■ STATED EXERCISE:
Which places does the article on narrative wireframes name as settings of the uncle's sea stories?

■ PASSAGE:
-.-.-

This website uses cookies to ensure you get the best experience on our website. Learn More.

Narrative Wireframes: The story-telling approach to UX design

Where does new design start? Is it a visual principle we are fond of? Is it a trend that has to be tried out? As part of a daily UI routine, these are probably the relevant ideas to start off with, but if we are talking about a specific project with its unique nature, business goals, limitations, and pitfalls, chances are, there will be not much room for experiments to fiddle with.

Image credit: @benwhitephotography

It all starts with an idea. The first test of this idea will be formulating it in one tweet. If it passes, congrats, you have a statement that the future project synopsis starts to build up on. This is where most of the designers make their first mistake:

They start designing the interfaces using the tip-of-the-iceberg data they get right away.

You can’t blame them. Designers do what they do best – create visuals. However, their honest labor often gets jeopardized by the nature of a startup project – its evolution and the gradual development of the idea. This process alone is the story with an inception, progress, and a climax. So why not try to approach the initial digital product design stage as a story?

After a decade of running our business on autopilot, trying out different methodologies, and adopting what we believed was “the shit”, after learning the hard way and innovating, we started incorporating the narrative approach to wireframing as one of the most significant early design tasks.

The Power Of Stories

As a kid, being around grown-ups is exciting for many reasons. For me, the strongest one had been the stories they tell. My uncle was a sea captain. Every once in a while he would come over to our town with his cargo vessel loaded with corn, wood, or as I loved to imagine, King Kong under decks. For me and my sister, his visits were bigger than Christmas not only because of the weird stuff he would bring from all over the world but mostly because of the stories he would tell. Storms at Cape Horn, roadsteads in Mexico, weaving through rivers in Russia, there was no place in the house I’d rather be and no TV show I’d rather watch when my uncle would tell his stories.

The stories from his cruises all intertwined with each other creating a unique tale that, combined with a child’s imagination, shaped my addiction to adventure stories. Needless to say, for the longest time, I dreamt of becoming a seaman.

Stories are  the eldest and the most pristine way to share human experience. And this is where natural disposition to the captivating experiences meets the availability the technology has given us.

What’s cool about the narrative approach, you don’t need anything but your conscious and a text editor. Like I said, it all starts with an idea and it’s up to you to expand and turn it into a story. Anything can be a story. A landing page or a home page is perfect for that.

Narrative Wireframes: The story-telling approach to UX design | Shakuro

Image credit: Pinterest

You don’t want to state the fact that your product is present. Instead, you want to appeal to the customers by giving them a material or emotional value. There are websites I never bought anything from, never subscribed, and never thought I’d use, but I remember them like I do my uncle’s stories. All due to the fact that they are structured similarly. And here’s how you do it:

The Tale Of The Interface

As a design agency, we’ve often thrown our designers under the bus by letting the client control the creative process. There is nothing wrong with that if a client knows what they are doing. But 9 times out of 10, they are just trying to either beat the competition in a specific design aspect or match a design staple set by someone they want to be like.

For users, the UI is the product. You won’t get past the first contact unless you engage them in the story you are trying to tell or be crystal clear about what you are trying to pitch.

-.-.-

■ LISTED ENTRIES:
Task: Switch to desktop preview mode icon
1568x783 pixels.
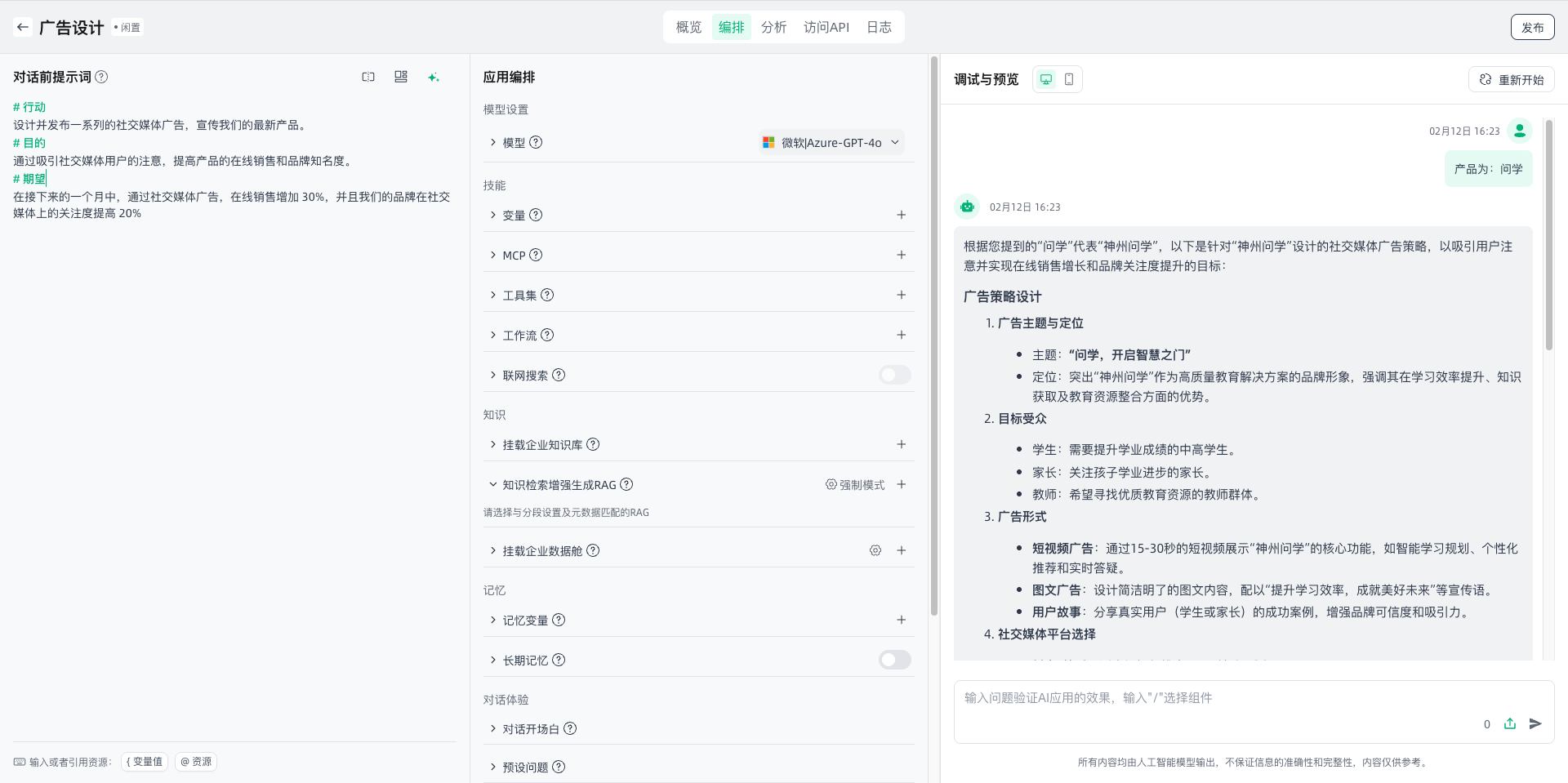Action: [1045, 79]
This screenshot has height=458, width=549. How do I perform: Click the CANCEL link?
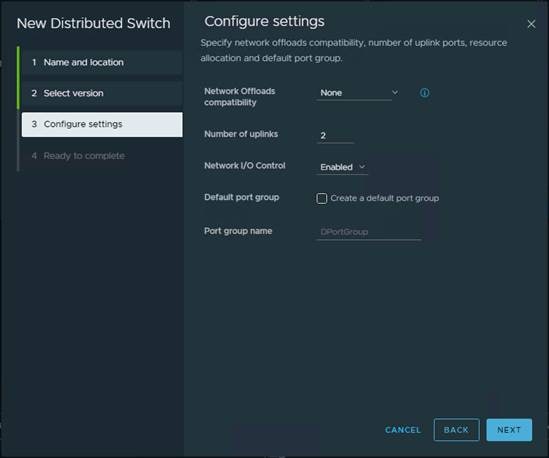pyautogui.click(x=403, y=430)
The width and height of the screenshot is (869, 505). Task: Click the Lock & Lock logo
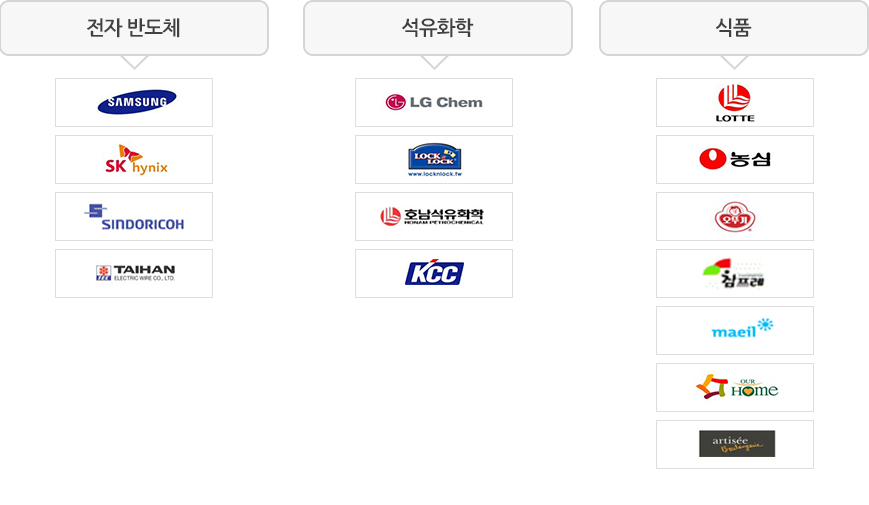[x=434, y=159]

-.-.-

■ RESPONSE TO THIS EXERCISE:
Cape Horn, Mexico, Russia